Work instructions:
1. Reproduce the part of the blog comments below, starting at "However, I imagine" and ending at "we have fallen.".
2. In the blog comments below, which years does the first comment give for Nancy's "reign as president"?
(Beginning of Supplied passage)
Roger Gathmann said...

Ah, Mr. Nyp, in a world where both veronica lake and errol flynn still roamed, you give nancy too much oral credit.

However, I imagine historians will say that her reign as president -- 87-88 -- wasn't too bad. She almost got rid of nukes at Rekjavik, and she definitely drove the new detente between Ronnie and Mikhail. More, she cast a cold and assessing eye on the terrible Bush family. From all accounts, she saw them as gross mountebanks, yahoos with pedigrees, corrupt, vicious, little minded, selfish, serial compensators for their internal inadequacies, American Junkers trailing that madwoman, Barbara, and their diseased obsession with their own lack of virility. Nancy had seen their type before.

Anonymous said...

Isn't it sad that we're looking back with a bit of nostalgia to the Reagan Administration? And Nixon? How far we have fallen.

Anonymous said...

Well, Brian, that's probably happening to some people but not to me. Nanbo's shenanigans are always hilariously tacky whenever she does them, both at the time and looking back. I think she wouldn't bow to the queen when she went to Diana's wedding because there was no way that, just because she had figured out how to look down on the Bushes while feeling up Frank Sinatra at state dinners for minor Southeast Asian potentates, it wasn't because she was 5 years older! And when she was 80, she didn't have a cerise colour like that, but there would have been some kind of party--I hope she sang 'It's my party and I'll cry if I want to...'

As for Nixon, no nostalgia, Roger pointed out before that 'Nixon had depths.' That's not nostalgia, because we actually could feel that at the time.
(End of Supplied passage)
(Beginning of Dataset entries)
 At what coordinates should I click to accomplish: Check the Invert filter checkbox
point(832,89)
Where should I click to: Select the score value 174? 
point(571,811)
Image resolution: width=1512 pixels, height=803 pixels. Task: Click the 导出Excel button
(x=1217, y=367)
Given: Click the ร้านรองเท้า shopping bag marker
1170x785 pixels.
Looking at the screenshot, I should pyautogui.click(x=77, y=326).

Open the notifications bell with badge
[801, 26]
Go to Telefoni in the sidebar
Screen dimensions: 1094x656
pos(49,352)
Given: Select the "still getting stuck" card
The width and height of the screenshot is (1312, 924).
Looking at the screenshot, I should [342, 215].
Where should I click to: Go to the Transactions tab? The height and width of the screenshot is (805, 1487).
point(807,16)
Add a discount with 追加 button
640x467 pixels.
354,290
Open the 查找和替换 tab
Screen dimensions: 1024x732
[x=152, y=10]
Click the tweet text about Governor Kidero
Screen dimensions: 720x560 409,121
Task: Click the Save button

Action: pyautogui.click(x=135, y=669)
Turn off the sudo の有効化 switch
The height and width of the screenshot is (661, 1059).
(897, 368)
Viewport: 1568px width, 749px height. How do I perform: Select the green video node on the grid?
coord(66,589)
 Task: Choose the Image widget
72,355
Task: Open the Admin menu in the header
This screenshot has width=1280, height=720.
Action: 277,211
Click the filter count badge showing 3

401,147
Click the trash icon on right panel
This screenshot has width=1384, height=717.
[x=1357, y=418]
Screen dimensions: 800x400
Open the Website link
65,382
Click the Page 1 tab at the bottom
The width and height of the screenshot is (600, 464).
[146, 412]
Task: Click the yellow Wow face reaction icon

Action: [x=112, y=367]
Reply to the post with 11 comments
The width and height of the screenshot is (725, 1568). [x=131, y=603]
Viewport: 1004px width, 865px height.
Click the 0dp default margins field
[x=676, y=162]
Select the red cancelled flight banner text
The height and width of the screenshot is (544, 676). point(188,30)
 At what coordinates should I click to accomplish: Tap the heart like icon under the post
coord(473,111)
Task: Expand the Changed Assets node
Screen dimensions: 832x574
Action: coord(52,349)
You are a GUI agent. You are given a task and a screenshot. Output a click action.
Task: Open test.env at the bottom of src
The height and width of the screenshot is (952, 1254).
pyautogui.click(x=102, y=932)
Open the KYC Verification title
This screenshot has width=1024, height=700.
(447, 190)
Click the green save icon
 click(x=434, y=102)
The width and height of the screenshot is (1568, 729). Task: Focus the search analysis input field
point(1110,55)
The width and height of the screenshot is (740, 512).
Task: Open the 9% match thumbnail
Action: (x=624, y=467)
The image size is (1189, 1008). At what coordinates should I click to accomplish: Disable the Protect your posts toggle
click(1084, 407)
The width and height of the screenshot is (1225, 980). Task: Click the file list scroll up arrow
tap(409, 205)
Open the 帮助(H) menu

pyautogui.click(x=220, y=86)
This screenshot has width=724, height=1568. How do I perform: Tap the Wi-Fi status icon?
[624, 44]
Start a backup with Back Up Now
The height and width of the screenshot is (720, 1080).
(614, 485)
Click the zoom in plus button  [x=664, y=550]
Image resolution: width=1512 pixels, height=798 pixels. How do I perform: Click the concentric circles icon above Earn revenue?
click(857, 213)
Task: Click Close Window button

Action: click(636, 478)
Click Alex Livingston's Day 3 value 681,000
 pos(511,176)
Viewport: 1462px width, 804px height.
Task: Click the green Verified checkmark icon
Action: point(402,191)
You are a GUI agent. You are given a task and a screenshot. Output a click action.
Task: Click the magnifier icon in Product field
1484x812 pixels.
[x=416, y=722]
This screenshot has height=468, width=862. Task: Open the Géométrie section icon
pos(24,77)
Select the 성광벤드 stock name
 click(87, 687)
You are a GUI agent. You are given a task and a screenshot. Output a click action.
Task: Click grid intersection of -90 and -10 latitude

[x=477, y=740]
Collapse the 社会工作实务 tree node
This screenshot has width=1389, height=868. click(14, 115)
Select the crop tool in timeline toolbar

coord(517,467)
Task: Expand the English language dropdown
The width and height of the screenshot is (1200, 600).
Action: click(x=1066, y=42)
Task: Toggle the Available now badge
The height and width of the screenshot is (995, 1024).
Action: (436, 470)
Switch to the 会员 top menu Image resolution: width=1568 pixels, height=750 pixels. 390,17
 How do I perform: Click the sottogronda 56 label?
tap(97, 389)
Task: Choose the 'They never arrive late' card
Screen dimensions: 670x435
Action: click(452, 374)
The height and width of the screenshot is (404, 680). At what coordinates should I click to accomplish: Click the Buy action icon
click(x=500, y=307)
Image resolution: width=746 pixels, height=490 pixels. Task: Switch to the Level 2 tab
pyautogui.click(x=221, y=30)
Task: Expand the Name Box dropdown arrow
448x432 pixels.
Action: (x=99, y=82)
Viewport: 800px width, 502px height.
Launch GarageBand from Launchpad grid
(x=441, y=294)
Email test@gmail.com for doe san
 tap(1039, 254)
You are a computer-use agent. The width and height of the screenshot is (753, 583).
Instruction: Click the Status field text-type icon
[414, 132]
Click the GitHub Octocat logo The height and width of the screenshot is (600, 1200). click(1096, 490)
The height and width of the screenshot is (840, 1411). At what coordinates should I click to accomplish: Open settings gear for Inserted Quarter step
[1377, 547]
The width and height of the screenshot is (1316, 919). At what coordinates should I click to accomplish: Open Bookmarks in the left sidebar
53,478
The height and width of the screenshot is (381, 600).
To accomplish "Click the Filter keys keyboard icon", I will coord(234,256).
(End of Dataset entries)
Solutions to the problems:
1.
However, I imagine historians will say that her reign as president -- 87-88 -- wasn't too bad. She almost got rid of nukes at Rekjavik, and she definitely drove the new detente between Ronnie and Mikhail. More, she cast a cold and assessing eye on the terrible Bush family. From all accounts, she saw them as gross mountebanks, yahoos with pedigrees, corrupt, vicious, little minded, selfish, serial compensators for their internal inadequacies, American Junkers trailing that madwoman, Barbara, and their diseased obsession with their own lack of virility. Nancy had seen their type before.

Anonymous said...

Isn't it sad that we're looking back with a bit of nostalgia to the Reagan Administration? And Nixon? How far we have fallen.

2. 87-88